Thursday, November 17

Ketika aku kembali, masih adakah tempat yang tersisa lagi?

Sebenarnya Aku malu, setelah sekian lama Aku tidak menyapa, lalu tetiba Aku datang seperti orang ingin menagih utang, tidak punya dosa. Tapi Aku lebih merasa berdosa lagi jika tidak bertemu Dia. Bagaimanapun Aku sudah berulang kali mengecewakannya, namun tiap kali Aku datang, Dia selalu senang. Itu yang membuatku lagi-lagi berani menggerakan kaki....

"Hai..", sapaku membuka pembicaraan.
Dia diam, sambil melihatku tenang, seperti Dia memang sudah tahu untuk apa tujuanku datang.

"Aku kesini untuk... Aku ini.." Kata-kata yang sudah ku rangkai di perjalanan tiba-tiba tenggelam dalam ketenangannya yang begitu tenang. Dan inilah alasan lain mengapa aku selalu kembali, aku merasa nyaman.

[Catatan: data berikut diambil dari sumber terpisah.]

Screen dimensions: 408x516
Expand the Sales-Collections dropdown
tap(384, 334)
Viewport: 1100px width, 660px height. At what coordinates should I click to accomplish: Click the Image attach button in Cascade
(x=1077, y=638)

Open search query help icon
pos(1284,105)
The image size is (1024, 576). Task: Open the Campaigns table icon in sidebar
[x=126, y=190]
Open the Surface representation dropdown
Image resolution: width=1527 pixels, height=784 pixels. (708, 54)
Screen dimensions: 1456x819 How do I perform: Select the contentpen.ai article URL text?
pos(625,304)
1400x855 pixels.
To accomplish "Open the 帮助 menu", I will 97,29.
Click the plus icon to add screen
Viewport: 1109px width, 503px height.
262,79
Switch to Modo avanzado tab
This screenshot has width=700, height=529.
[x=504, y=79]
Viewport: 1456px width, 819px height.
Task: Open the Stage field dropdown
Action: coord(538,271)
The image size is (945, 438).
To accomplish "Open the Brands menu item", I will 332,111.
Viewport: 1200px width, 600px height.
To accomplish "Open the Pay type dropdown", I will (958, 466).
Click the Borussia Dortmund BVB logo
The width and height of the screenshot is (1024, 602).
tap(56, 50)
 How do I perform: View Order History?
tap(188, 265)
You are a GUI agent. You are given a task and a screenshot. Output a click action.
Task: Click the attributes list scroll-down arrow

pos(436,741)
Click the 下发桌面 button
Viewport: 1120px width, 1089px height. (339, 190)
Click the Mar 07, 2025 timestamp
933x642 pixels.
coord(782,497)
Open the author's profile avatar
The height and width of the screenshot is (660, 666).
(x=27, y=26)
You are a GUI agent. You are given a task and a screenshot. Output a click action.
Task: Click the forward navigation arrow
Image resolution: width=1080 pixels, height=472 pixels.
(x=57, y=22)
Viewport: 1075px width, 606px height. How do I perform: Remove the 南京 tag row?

"Aku minta maaf.. maksudnya, aku mohon maaf.. selama ini sempat melupakan Mu" Pelan-pelan aku kembali menemukan kata-kata yang tadi sempat hilang.

"Aku.. Dadaku sesak.. terlalu banyak yang datang ke sini, kemudian turun kemari.."
Sambil menunjuk kepalaku kemudian dadaku.

"Aku.. aku fikir aku bisa sendiri, aku fikir aku mampu tanpa bantuan Mu, aku.. aku.."
Air mataku pecah, dadaku semakin sesak, sambil mengatur kembali intonasi dengan segala kemampuan yang ku miliki, aku mulai lagi berbicara.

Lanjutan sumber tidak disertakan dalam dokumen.